- Exercises -
A - In the discussion of movie trailers, how did the writer come across commonsensemedia.org?
B - Copy word for word the part of the movie-trailer discussion starting with "I’m thinking of" and going on through "in the movie).".

- Document extract -
I can make a case for almost any movie that the trailer intentionally mislead audiences about what content was within. Besides, what if I consider coffee drug use and, because the movie doesn't have a drug use label, isn't shown in the trailer, and reviewers didn't mention it that I was mislead.
The whole point of previewing a movie is seeing the entire thing because no one but the parents can decide if content is suitable for their kids.
I’m thinking of the trailer more for general tone and somewhat the opposite use you’re thinking of - if any of the trailers (movies generally end up with 2 or 3) shows someone‘s head being blown off, that’s a fairly good indication that that
is in the movie (while, obviously, it’s omission from the trailer isn’t a guarantee that it
isn’t in the movie).
From my limited experience (I don’t have kids, I do have nieces),
commonsensemedia.org is pretty decent about citing specifics of what a movie contains in various categories, for things a parent might not want kids to see (I found them because IMDb links to them for their child appropriateness information). If the kids see coffee use and you didn’t want them to, then it’s time to sit down and have a discussion with them about what they’ve seen.

- Extracted entries -
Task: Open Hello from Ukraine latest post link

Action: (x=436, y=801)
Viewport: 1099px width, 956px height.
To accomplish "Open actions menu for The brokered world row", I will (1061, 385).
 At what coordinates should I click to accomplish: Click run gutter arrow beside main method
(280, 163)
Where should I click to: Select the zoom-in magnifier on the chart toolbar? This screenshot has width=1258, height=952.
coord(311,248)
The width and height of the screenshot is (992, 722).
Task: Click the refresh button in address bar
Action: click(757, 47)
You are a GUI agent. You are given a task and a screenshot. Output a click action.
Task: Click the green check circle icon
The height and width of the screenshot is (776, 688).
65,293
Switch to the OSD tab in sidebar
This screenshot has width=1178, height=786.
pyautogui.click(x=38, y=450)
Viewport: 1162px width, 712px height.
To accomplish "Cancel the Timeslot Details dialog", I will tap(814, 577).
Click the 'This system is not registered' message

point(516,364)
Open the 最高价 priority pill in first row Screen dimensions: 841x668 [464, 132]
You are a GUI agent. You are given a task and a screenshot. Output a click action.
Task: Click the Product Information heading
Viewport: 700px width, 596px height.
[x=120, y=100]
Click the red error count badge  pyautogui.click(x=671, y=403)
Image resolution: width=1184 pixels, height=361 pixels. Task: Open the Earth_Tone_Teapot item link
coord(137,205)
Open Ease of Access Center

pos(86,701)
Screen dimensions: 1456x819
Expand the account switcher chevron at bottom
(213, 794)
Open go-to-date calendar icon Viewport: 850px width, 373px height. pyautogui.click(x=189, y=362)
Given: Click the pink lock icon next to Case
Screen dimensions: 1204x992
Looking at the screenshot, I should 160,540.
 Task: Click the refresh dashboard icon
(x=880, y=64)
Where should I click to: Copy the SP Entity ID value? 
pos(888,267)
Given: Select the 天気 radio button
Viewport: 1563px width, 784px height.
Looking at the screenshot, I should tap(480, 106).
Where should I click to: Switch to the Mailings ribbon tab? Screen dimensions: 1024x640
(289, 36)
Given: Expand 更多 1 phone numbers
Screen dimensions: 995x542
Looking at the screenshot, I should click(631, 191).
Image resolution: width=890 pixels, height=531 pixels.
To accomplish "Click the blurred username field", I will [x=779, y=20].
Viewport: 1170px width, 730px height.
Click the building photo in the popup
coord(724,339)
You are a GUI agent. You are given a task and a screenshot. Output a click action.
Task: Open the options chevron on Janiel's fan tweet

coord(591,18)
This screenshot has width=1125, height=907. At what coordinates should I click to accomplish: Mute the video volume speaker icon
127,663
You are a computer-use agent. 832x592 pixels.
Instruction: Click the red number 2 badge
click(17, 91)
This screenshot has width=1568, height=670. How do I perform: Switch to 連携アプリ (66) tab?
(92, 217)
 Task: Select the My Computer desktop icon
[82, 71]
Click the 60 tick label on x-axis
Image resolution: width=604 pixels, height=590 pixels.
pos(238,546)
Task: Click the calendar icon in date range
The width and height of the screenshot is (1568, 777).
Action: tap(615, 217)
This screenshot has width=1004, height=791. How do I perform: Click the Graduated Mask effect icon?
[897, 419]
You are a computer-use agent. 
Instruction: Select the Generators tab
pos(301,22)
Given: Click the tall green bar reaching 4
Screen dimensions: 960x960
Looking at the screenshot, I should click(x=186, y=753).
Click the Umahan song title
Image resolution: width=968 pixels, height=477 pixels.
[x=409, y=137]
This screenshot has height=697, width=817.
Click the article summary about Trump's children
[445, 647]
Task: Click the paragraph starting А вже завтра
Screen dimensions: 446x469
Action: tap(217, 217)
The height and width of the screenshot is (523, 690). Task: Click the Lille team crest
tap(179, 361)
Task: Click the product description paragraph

- Answers to the problems -
A - IMDb links to commonsensemedia.org for its child appropriateness information.

B -
I’m thinking of the trailer more for general tone and somewhat the opposite use you’re thinking of - if any of the trailers (movies generally end up with 2 or 3) shows someone‘s head being blown off, that’s a fairly good indication that that
is in the movie (while, obviously, it’s omission from the trailer isn’t a guarantee that it
isn’t in the movie).